The ballet world is awash with Swan Lakes at the moment.

Saturday evening’s performance was the Russian company’s 41st since 30 December, and both English National Ballet and the Royal Ballet have had their own versions running in London.

Cinema goers all over the country can see the Royal’s production on March 17 when it is beamed live from Covent Garden. And here were the Russians from Siberia in Ipswich on Saturday showing us what makes this the most popular ballet in the world: its universal themes of love, betrayal and forgiveness, the dramatic struggle between good and evil, represented by the pure white Swan Queen and the evil Black Swan, and that magnificent Tchaikovsky score.

Theirs is not is a high end production like the Royal’s, with its massive budget, but the Siberian production has been spruced up since I saw it last – some of the costumes have been refurbished – and the stage picture looks good with its flock of 18 swan maidens moving in graceful synchronicity beside the misty lake.

Marina Volkova as both Odette, the forlorn tragic Swan Queen, and Odile, her glamorous and seductive doppelganger, and Egor Osokin as Prince Siegfried made a romantic and elegant central couple. Both of them are tall - she used her long arms to beautiful effect, and his height gave extra elevation to his jumps (even if his landings weren’t always the tidiest). Their lakeside duet omitted some of the high lifts, and so lost some impact, but they made up for this with some bravura dancing in the Black Swan Pas de Deux in Act III, with Volkova making light work of the famous 32 fouettés.

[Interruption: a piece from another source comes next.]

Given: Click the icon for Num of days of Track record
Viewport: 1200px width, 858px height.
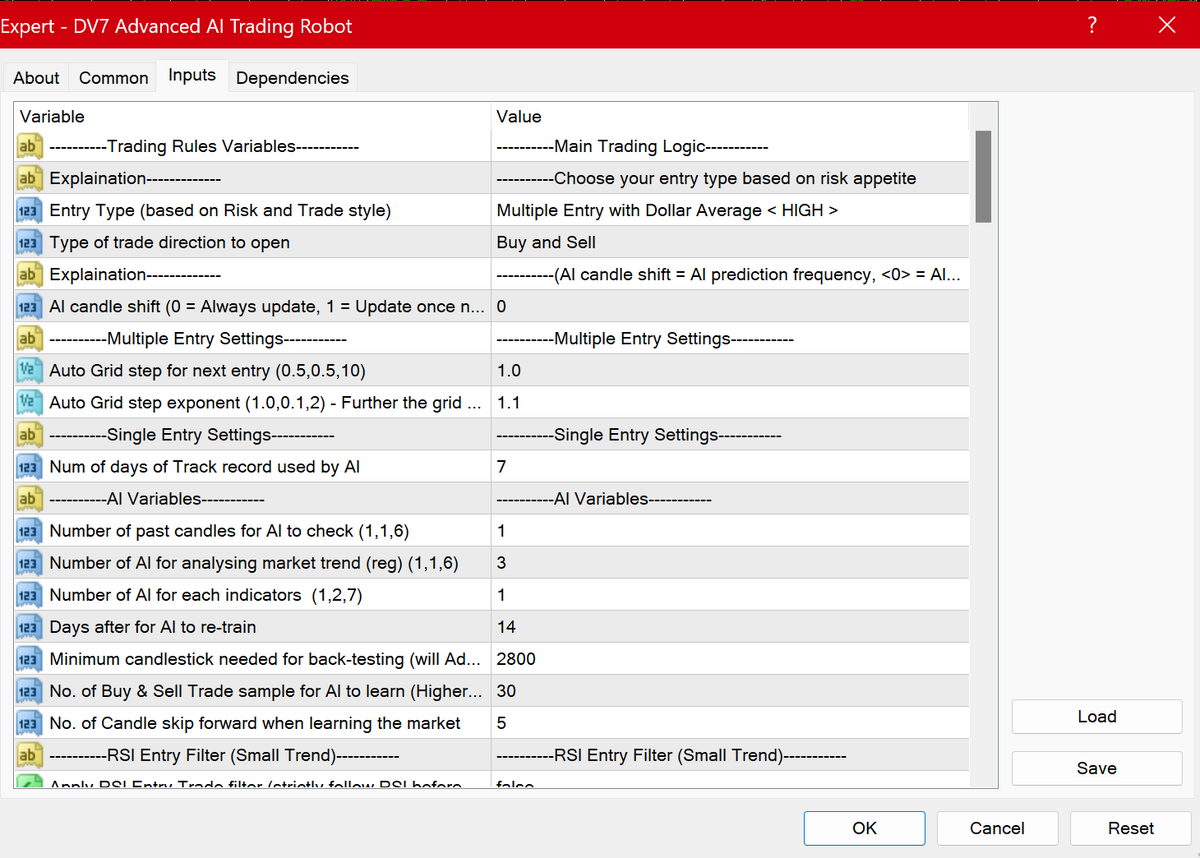Looking at the screenshot, I should tap(28, 466).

Fine support came from Daniil Kostylev as the villainous Von Rothbart, played here as a sort of evil nemesis stalking the Prince, and the quartet of cygnets, danced with near-perfect precision, was a great crowd-pleaser.

Two stars not on stage were the solo violinist, with her excellent playing of the Russian Dance (a bonus of this version as it is not normally included in Western productions) and the solo trumpeter in the Neapolitan Dance.